What this task involves
Having found the line that contains "Contact Us (43, 2474)", please retype only it and every line after it up to the end of the entries, exactly as written.

(Collected data)
* * * * * * *

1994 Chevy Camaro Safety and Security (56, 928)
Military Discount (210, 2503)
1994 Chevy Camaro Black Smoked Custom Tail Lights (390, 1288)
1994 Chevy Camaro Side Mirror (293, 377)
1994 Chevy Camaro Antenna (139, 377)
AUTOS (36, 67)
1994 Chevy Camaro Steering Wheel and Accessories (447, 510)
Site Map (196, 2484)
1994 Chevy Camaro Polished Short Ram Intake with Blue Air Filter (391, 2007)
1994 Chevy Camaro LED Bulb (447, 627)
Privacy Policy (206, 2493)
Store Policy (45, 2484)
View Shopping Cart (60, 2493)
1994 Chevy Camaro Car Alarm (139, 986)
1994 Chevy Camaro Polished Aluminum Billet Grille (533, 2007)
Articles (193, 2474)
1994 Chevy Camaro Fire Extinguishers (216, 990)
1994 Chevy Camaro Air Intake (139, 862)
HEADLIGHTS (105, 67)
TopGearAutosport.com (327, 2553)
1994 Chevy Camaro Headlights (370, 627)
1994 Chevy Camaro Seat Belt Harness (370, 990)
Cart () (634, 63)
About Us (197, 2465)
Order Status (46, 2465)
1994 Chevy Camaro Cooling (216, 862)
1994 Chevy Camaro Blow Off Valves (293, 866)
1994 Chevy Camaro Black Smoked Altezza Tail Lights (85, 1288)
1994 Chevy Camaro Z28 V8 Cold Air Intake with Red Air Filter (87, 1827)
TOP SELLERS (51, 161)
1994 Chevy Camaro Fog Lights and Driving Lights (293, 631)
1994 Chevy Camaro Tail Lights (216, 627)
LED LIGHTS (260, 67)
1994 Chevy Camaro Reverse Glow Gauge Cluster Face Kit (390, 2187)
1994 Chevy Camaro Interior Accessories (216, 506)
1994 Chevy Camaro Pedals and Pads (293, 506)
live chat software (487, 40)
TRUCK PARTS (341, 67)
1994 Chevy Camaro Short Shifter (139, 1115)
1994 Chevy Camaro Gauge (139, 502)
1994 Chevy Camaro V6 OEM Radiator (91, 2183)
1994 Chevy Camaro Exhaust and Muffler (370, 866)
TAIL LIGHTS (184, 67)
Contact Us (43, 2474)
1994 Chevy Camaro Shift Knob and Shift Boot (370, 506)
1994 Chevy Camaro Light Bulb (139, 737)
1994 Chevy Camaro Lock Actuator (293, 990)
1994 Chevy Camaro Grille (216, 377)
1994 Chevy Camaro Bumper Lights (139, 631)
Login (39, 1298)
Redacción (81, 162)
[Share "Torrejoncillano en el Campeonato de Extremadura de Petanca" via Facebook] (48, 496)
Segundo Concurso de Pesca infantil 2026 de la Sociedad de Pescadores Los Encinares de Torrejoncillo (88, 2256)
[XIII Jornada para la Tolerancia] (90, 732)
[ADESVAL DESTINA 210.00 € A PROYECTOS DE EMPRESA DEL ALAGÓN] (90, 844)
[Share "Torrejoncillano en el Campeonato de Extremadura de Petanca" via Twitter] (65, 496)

* * * * * * *

Output of the exercise
Contact Us (43, 2474)
1994 Chevy Camaro Shift Knob and Shift Boot (370, 506)
1994 Chevy Camaro Light Bulb (139, 737)
1994 Chevy Camaro Lock Actuator (293, 990)
1994 Chevy Camaro Grille (216, 377)
1994 Chevy Camaro Bumper Lights (139, 631)
Login (39, 1298)
Redacción (81, 162)
[Share "Torrejoncillano en el Campeonato de Extremadura de Petanca" via Facebook] (48, 496)
Segundo Concurso de Pesca infantil 2026 de la Sociedad de Pescadores Los Encinares de Torrejoncillo (88, 2256)
[XIII Jornada para la Tolerancia] (90, 732)
[ADESVAL DESTINA 210.00 € A PROYECTOS DE EMPRESA DEL ALAGÓN] (90, 844)
[Share "Torrejoncillano en el Campeonato de Extremadura de Petanca" via Twitter] (65, 496)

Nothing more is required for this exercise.